> [Provided material]
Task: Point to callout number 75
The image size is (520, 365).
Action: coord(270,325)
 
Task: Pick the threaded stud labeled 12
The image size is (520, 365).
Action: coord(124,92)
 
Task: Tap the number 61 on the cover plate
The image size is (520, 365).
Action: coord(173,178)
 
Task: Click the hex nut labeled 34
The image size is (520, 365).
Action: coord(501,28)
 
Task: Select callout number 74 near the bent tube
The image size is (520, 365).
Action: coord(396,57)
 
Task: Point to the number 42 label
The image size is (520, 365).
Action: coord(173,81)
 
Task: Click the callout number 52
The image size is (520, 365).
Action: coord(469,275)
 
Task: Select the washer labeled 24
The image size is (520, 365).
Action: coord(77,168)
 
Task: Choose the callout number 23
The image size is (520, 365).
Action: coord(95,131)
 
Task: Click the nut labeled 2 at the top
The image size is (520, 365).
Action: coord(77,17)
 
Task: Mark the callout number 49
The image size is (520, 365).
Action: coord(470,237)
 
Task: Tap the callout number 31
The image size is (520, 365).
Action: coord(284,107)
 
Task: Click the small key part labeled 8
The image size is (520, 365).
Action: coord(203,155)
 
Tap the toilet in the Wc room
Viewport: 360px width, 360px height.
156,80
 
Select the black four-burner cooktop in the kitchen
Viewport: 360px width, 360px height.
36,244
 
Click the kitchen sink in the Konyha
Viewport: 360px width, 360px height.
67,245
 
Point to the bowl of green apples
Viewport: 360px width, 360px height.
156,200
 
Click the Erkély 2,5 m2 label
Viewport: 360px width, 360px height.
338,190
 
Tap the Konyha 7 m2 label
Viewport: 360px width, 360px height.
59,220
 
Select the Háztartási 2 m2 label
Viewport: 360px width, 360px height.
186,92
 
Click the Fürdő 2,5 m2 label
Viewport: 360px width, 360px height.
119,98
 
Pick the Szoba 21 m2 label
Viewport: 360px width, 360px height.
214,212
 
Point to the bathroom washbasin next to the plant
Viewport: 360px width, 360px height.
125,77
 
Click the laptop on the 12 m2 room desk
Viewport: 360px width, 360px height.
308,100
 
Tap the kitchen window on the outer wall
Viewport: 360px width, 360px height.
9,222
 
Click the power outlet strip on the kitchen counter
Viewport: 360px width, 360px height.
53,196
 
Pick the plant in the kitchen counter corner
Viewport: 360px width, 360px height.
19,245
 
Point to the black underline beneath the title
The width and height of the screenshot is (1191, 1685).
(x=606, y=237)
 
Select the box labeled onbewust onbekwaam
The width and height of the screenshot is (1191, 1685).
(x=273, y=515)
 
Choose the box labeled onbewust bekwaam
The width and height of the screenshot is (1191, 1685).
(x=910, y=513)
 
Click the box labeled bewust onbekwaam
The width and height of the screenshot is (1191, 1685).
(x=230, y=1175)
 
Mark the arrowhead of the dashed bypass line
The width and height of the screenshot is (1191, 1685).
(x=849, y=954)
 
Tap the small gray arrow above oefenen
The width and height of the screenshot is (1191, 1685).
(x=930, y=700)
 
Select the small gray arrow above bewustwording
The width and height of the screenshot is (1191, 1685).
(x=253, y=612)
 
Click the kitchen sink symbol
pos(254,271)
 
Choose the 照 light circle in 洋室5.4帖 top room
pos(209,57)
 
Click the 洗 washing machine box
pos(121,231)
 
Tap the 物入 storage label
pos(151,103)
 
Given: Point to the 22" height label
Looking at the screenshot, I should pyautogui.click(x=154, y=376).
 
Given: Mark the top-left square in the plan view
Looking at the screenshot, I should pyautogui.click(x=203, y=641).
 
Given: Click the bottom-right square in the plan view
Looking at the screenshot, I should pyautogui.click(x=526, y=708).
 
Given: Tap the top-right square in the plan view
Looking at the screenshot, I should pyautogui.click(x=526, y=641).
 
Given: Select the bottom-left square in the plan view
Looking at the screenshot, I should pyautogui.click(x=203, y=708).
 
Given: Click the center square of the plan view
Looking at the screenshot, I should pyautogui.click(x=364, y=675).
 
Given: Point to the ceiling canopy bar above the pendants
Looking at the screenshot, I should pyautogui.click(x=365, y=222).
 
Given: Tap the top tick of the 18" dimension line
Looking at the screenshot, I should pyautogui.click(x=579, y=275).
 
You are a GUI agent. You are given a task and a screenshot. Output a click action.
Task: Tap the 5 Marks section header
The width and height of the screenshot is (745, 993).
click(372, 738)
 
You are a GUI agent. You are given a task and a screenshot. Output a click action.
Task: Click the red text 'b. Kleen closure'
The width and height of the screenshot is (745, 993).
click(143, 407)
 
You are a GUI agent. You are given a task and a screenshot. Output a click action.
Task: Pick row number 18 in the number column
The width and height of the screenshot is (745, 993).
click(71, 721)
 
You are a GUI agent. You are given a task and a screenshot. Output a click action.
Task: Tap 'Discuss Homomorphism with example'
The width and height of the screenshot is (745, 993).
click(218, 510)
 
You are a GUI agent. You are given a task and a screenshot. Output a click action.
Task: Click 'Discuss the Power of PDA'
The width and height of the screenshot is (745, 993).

> [Your goal]
Return every line of the records that contains the word "Pick".

> [Right answer]
Task: Pick the threaded stud labeled 12
Pick the Szoba 21 m2 label
Pick the plant in the kitchen counter corner
Task: Pick row number 18 in the number column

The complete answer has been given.